Your goal: Line by line, copy the records below exactly.

Dataset entries:
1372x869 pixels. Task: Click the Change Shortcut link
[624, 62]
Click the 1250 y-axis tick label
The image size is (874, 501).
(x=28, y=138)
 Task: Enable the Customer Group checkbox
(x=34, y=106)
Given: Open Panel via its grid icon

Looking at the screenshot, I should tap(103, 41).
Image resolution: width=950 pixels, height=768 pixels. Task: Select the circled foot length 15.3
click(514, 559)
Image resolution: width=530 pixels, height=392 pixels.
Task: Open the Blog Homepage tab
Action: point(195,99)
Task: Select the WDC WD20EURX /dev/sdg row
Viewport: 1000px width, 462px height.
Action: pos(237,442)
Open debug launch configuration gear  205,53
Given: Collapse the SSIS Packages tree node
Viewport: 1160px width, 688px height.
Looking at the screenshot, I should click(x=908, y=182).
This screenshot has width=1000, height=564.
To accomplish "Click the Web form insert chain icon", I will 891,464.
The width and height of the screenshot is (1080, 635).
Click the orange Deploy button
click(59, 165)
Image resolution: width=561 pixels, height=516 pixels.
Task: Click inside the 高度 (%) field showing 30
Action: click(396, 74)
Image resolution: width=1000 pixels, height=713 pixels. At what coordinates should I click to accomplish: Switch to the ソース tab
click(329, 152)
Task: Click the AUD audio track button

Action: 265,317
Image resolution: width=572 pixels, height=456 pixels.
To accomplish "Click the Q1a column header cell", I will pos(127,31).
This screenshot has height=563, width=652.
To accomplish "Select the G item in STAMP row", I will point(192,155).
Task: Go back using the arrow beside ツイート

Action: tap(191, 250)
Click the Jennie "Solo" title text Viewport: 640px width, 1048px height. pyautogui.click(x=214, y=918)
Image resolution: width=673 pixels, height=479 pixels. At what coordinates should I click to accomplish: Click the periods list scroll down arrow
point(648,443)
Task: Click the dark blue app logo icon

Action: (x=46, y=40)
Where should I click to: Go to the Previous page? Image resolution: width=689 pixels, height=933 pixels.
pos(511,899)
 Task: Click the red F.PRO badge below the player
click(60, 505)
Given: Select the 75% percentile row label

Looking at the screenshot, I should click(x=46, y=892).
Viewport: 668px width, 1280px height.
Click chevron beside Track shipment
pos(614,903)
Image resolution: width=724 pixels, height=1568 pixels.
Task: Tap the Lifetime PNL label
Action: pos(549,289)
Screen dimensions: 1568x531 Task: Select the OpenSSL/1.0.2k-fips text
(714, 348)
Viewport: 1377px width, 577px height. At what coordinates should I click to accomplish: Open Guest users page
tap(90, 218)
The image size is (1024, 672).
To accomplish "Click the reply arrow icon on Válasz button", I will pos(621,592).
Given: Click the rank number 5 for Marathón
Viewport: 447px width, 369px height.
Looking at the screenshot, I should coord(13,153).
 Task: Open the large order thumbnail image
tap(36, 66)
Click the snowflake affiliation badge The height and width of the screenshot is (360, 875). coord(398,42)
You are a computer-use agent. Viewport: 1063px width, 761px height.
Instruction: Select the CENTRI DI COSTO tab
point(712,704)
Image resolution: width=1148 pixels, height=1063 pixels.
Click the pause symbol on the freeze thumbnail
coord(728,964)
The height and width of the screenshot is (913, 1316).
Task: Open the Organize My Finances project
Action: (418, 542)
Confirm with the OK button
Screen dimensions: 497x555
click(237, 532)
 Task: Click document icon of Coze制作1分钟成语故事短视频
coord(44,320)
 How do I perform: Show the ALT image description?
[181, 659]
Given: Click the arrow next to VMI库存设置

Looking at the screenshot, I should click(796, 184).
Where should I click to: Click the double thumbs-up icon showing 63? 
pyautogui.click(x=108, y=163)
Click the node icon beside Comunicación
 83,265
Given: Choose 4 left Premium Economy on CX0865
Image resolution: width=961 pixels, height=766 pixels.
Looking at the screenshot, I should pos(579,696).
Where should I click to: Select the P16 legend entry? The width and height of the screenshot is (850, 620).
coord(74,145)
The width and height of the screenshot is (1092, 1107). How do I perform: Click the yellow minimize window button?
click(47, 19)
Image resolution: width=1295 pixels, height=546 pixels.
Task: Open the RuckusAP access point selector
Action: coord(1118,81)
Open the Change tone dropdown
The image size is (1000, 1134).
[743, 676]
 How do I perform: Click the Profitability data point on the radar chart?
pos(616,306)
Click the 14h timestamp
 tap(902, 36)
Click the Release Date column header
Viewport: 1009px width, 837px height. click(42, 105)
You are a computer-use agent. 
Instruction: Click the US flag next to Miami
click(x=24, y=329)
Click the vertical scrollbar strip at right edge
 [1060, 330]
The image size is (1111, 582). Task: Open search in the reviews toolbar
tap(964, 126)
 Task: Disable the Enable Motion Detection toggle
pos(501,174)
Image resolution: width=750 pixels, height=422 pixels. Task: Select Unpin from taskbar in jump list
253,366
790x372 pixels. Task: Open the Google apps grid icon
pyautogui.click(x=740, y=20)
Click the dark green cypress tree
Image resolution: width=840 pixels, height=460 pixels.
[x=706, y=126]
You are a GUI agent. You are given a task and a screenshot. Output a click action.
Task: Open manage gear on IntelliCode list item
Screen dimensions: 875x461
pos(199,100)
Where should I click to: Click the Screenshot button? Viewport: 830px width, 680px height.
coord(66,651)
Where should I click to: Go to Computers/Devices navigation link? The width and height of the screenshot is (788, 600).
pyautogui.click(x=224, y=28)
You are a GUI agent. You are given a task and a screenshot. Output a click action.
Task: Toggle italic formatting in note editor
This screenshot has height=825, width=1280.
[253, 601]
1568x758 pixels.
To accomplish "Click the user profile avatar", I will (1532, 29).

Output:
1372x869 pixels. Task: Click the Change Shortcut link
[624, 62]
Click the 1250 y-axis tick label
The image size is (874, 501).
(x=28, y=138)
 Task: Enable the Customer Group checkbox
(x=34, y=106)
Given: Open Panel via its grid icon

Looking at the screenshot, I should tap(103, 41).
Image resolution: width=950 pixels, height=768 pixels. Task: Select the circled foot length 15.3
click(514, 559)
Image resolution: width=530 pixels, height=392 pixels.
Task: Open the Blog Homepage tab
Action: point(195,99)
Task: Select the WDC WD20EURX /dev/sdg row
Viewport: 1000px width, 462px height.
Action: pos(237,442)
Open debug launch configuration gear  205,53
Given: Collapse the SSIS Packages tree node
Viewport: 1160px width, 688px height.
Looking at the screenshot, I should click(x=908, y=182).
This screenshot has width=1000, height=564.
To accomplish "Click the Web form insert chain icon", I will 891,464.
The width and height of the screenshot is (1080, 635).
Click the orange Deploy button
click(59, 165)
Image resolution: width=561 pixels, height=516 pixels.
Task: Click inside the 高度 (%) field showing 30
Action: click(396, 74)
Image resolution: width=1000 pixels, height=713 pixels. At what coordinates should I click to accomplish: Switch to the ソース tab
click(329, 152)
Task: Click the AUD audio track button

Action: 265,317
Image resolution: width=572 pixels, height=456 pixels.
To accomplish "Click the Q1a column header cell", I will pos(127,31).
This screenshot has height=563, width=652.
To accomplish "Select the G item in STAMP row", I will point(192,155).
Task: Go back using the arrow beside ツイート

Action: tap(191, 250)
Click the Jennie "Solo" title text Viewport: 640px width, 1048px height. pyautogui.click(x=214, y=918)
Image resolution: width=673 pixels, height=479 pixels. At what coordinates should I click to accomplish: Click the periods list scroll down arrow
point(648,443)
Task: Click the dark blue app logo icon

Action: (x=46, y=40)
Where should I click to: Go to the Previous page? Image resolution: width=689 pixels, height=933 pixels.
pos(511,899)
 Task: Click the red F.PRO badge below the player
click(60, 505)
Given: Select the 75% percentile row label

Looking at the screenshot, I should click(x=46, y=892).
Viewport: 668px width, 1280px height.
Click chevron beside Track shipment
pos(614,903)
Image resolution: width=724 pixels, height=1568 pixels.
Task: Tap the Lifetime PNL label
Action: pos(549,289)
Screen dimensions: 1568x531 Task: Select the OpenSSL/1.0.2k-fips text
(714, 348)
Viewport: 1377px width, 577px height. At what coordinates should I click to accomplish: Open Guest users page
tap(90, 218)
The image size is (1024, 672).
To accomplish "Click the reply arrow icon on Válasz button", I will pos(621,592).
Given: Click the rank number 5 for Marathón
Viewport: 447px width, 369px height.
Looking at the screenshot, I should coord(13,153).
 Task: Open the large order thumbnail image
tap(36, 66)
Click the snowflake affiliation badge The height and width of the screenshot is (360, 875). coord(398,42)
You are a computer-use agent. Viewport: 1063px width, 761px height.
Instruction: Select the CENTRI DI COSTO tab
point(712,704)
Image resolution: width=1148 pixels, height=1063 pixels.
Click the pause symbol on the freeze thumbnail
coord(728,964)
The height and width of the screenshot is (913, 1316).
Task: Open the Organize My Finances project
Action: (418, 542)
Confirm with the OK button
Screen dimensions: 497x555
click(237, 532)
 Task: Click document icon of Coze制作1分钟成语故事短视频
coord(44,320)
 How do I perform: Show the ALT image description?
[181, 659]
Given: Click the arrow next to VMI库存设置

Looking at the screenshot, I should click(796, 184).
Where should I click to: Click the double thumbs-up icon showing 63? 
pyautogui.click(x=108, y=163)
Click the node icon beside Comunicación
 83,265
Given: Choose 4 left Premium Economy on CX0865
Image resolution: width=961 pixels, height=766 pixels.
Looking at the screenshot, I should pos(579,696).
Where should I click to: Select the P16 legend entry? The width and height of the screenshot is (850, 620).
coord(74,145)
The width and height of the screenshot is (1092, 1107). How do I perform: Click the yellow minimize window button?
click(47, 19)
Image resolution: width=1295 pixels, height=546 pixels.
Task: Open the RuckusAP access point selector
Action: coord(1118,81)
Open the Change tone dropdown
The image size is (1000, 1134).
[743, 676]
 How do I perform: Click the Profitability data point on the radar chart?
pos(616,306)
Click the 14h timestamp
 tap(902, 36)
Click the Release Date column header
Viewport: 1009px width, 837px height. click(42, 105)
You are a computer-use agent. 
Instruction: Click the US flag next to Miami
click(x=24, y=329)
Click the vertical scrollbar strip at right edge
 [1060, 330]
The image size is (1111, 582). Task: Open search in the reviews toolbar
tap(964, 126)
 Task: Disable the Enable Motion Detection toggle
pos(501,174)
Image resolution: width=750 pixels, height=422 pixels. Task: Select Unpin from taskbar in jump list
253,366
790x372 pixels. Task: Open the Google apps grid icon
pyautogui.click(x=740, y=20)
Click the dark green cypress tree
Image resolution: width=840 pixels, height=460 pixels.
[x=706, y=126]
You are a GUI agent. You are given a task and a screenshot. Output a click action.
Task: Open manage gear on IntelliCode list item
Screen dimensions: 875x461
pos(199,100)
Where should I click to: Click the Screenshot button? Viewport: 830px width, 680px height.
coord(66,651)
Where should I click to: Go to Computers/Devices navigation link? The width and height of the screenshot is (788, 600).
pyautogui.click(x=224, y=28)
You are a GUI agent. You are given a task and a screenshot. Output a click action.
Task: Toggle italic formatting in note editor
This screenshot has height=825, width=1280.
[253, 601]
1568x758 pixels.
To accomplish "Click the user profile avatar", I will (1532, 29).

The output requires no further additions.